Competition from foreign ethanol will continue to pressure U.S. production. “Over 50% of Brazil's sugarcane production is going into ethanol,” says Joe O'Neill, senior vice president of marketing, New York Board of Trade (NYBOT), which handles sugar futures contracts. “Most of the world's ethanol is produced from sugar, which has had a big impact on our sugar contracts.”

While NYBOT's sugar contracts have seen heavy trading, its ethanol futures contract, which trades in 7,750-gal. increments, has been dormant. This spring there was no trading at all. “Liquidity hasn't materialized in that contract, but we expect it to be more active in the near future,” says O'Neill.

Meanwhile, CBOT ethanol futures have seen trading, but very little. Trading is based on 29,000 gal. per contract, equivalent to one railcar or two 5,000-bu. corn contracts. But in May, open interest was only about 1,000 contracts, compared to a record-setting CBOT total commodity open interest of 10 million contracts. A Chicago Mercantile Exchange ethanol contract trades in 30,000-gal. increments.
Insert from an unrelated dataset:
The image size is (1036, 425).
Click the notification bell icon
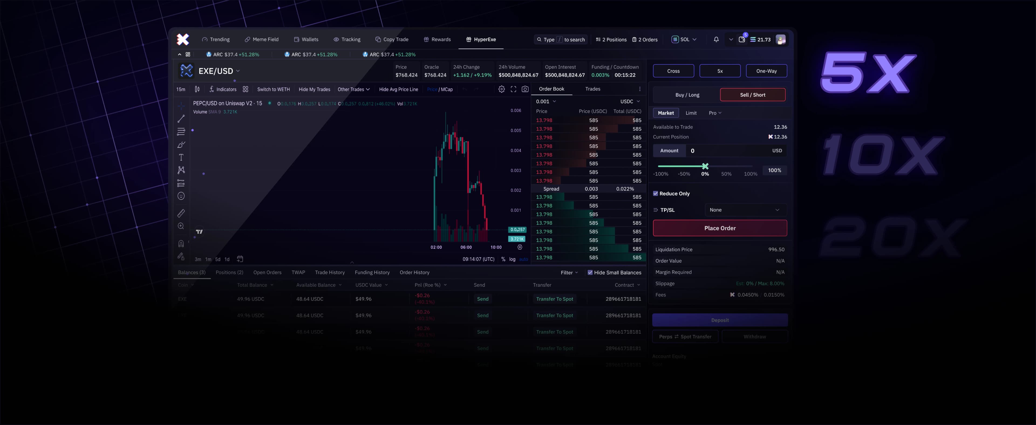[716, 39]
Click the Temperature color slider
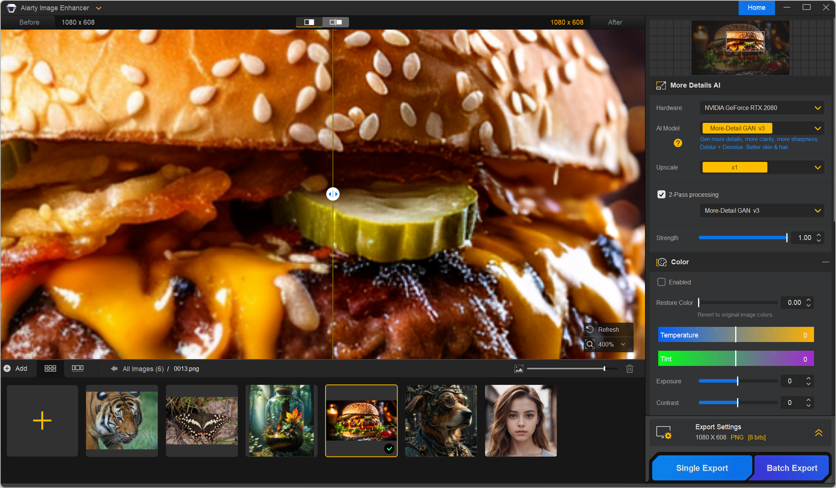 [x=735, y=335]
Brock says the demand for corn for ethanol will continue to escalate because many ethanol producers “don't care what they pay, they just need the supply of corn. Large producers (like Cargill and ADM) often must go ‘door to door’ to obtain contracts for corn grain handlers and growers,” he says.

He adds that the $4 billion in subsidies paid to ethanol producers “could double when all the proposed ethanol plants are online” and continue to fuel a growth in rural wealth.

In the long run, Hart sees greater emphasis on other crops to yield ethanol. “We see the development of cellulosic ethanol,” he says. “At a recent conference in Mexico, we heard from a lot of other countries that are also working to increase biofuels production with crops other than corn. We're all trying to find out if there's a way to reduce our energy needs through the crops we produce.”

Adds Hurt, “It's clear that the ethanol industry cannot continue to grow on the use of the corn seed as a feedstock source for more than a few more years without hitting huge constraints including extreme competition of corn use for food.

“The hope is that cellulose-based ethanol can then pick up the biofuels cause in the 2010-2012 time frame. What we do know is that biofuels are somewhere between a ‘big deal’ and a ‘revolution’,”he says.